The Way Things Looked holds photo documentation of the everyday life of our seminar, from our bookstacks to snack to what we wore. In some cases, the photos offer evidence of how we felt at different times of the semester and four-hour Monday afternoon seminar meetings – interested, bored, energized, tired, full of sugar.

Assignments includes the text of our research exercise and seminar members’ responses to research assignments related to our visit to Charles Reade’s archive at Princeton’s Firestone Library.

Interdisciplinary is an experimental category seminar members used occasionally to post material not directly related to seminar topics and/or Victorian literature and culture.

After Hours is another experimental category for less academic material.

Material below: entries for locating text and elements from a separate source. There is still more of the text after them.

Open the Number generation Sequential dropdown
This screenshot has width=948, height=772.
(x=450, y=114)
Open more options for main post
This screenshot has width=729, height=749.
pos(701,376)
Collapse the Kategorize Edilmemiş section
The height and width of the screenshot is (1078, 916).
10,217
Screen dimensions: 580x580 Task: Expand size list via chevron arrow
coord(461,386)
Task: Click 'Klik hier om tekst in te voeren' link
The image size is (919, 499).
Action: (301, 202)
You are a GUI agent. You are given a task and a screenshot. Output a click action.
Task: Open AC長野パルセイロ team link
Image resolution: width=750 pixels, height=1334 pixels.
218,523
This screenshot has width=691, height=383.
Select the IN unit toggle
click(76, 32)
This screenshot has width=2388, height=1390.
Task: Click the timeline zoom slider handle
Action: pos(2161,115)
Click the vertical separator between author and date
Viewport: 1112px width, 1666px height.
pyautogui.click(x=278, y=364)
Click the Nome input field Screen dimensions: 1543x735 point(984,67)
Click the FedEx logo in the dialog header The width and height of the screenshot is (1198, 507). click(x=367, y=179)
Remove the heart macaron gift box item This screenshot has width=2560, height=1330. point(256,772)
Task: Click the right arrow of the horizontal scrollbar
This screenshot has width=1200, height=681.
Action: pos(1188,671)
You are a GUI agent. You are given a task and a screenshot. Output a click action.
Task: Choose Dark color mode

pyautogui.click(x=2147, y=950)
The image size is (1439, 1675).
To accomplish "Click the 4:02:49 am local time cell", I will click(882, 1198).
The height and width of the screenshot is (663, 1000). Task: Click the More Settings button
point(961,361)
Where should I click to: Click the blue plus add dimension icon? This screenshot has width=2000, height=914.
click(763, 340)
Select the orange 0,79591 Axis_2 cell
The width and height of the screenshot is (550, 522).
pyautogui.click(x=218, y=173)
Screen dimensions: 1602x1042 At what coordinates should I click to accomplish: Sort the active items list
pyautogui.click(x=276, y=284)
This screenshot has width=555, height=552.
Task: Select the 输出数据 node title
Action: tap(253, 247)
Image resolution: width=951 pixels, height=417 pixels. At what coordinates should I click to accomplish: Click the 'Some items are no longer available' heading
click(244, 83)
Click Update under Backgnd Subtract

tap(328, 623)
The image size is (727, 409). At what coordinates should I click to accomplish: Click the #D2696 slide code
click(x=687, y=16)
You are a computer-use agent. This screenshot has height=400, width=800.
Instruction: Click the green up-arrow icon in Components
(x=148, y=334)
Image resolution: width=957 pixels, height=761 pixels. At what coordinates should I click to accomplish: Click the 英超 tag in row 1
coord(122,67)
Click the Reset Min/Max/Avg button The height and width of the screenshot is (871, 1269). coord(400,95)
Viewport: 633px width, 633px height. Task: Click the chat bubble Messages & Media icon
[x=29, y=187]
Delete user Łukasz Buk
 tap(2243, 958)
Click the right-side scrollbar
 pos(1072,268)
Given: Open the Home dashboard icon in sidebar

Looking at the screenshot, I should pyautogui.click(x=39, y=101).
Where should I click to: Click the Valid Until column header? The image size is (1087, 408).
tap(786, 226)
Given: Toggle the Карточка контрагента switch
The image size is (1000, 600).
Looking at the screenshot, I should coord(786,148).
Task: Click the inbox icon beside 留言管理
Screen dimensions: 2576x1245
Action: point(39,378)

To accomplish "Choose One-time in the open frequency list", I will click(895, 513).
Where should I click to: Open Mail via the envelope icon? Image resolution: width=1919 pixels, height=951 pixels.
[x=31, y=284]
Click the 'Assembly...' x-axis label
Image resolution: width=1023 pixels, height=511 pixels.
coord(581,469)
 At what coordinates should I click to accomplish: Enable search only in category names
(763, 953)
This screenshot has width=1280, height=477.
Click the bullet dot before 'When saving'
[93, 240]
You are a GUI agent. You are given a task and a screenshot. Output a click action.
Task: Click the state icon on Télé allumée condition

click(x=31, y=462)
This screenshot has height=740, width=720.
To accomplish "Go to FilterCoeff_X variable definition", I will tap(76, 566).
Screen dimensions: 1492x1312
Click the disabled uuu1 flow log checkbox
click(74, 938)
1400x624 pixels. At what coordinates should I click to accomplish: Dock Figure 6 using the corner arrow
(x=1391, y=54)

Texts and Readings were designed to contain information about or summaries of our seminar texts and excerpts from our readings of the texts respectively. Readings turned out to duplicate the excerpting we did in our weekly outlines, though a few examples of how posts on “readings” might look are include Maddie’s reading of references to Frankenstein in Great Expectations and Danielle’s discussion of “portable property” and the law in Great Expectations. “Readings” could also eventually become a tag that could direct to a specific section of a weekly outline post. Texts has been populated with titles of texts read in the 2013 seminar and could eventually contain excerpts from or summaries of those texts, while we might use “readings” (which includes subcategories for “individual reading” and “collective reading” over the course of a future seminar for notes on specific seminar-generated interpretations. Seminar members also used “texts” to categorize posts describing suggested future readings.

 

About the site

As we worked together on this project, we tried to think about how our archive picks up  one of our seminar’s major preoccupations, the question of how Victorian readers and reviewers tamed the flood of novelistic narrative by developing and refining sophisticated techniques of knowledge organization like excerpting, commonplacing, and indexing. To create the site, we consulted together as a group to think about what kind of platform and interface we wanted – one that would chime with, but not attempt to imitate, the self-archiving of Victorian novelists and novels we study in the seminar. We also – crucially – needed a platform that would be simple for a set of users with radically different experience using digital tools. We settled on WPShower’s WordPress Imbalance 2 theme, partly inspired by seminar member Sierra Eckert’s earlier experience using the theme for her project Researching Benjamin Researching. Throughout the semester, WordPress’s prefabricated forms – especially the “excerpt” function for displaying excerpts or summaries of posts, the “gallery” function for displaying images, and the way it lets us use “tags” and “categories” – provided useful and frustrating in equal measure.

 

About the larger project

We also imagine this site as a very early, partial, fragmentary draft of a much larger project that seeks to step to the side of well-worn defenses of the humanities or of the study of literature. What, we want to know, would it look like to reorient our thinking about the English literature classroom so that we might assume that it is valuable and interesting to a variety of different audiences in specific, strategic ways, rather than trying (and failing) to imagine a generalized defense of “the study of literature” or “the humanities”? The opposite of imagining how technology might unproblematically “scale” teaching and learning, this project was a brief and very modest exercise in thinking about how simple and accessible digital tools can help us strategically represent and archive the intellectual work and social life of the small liberal arts classroom for an audience beyond its walls.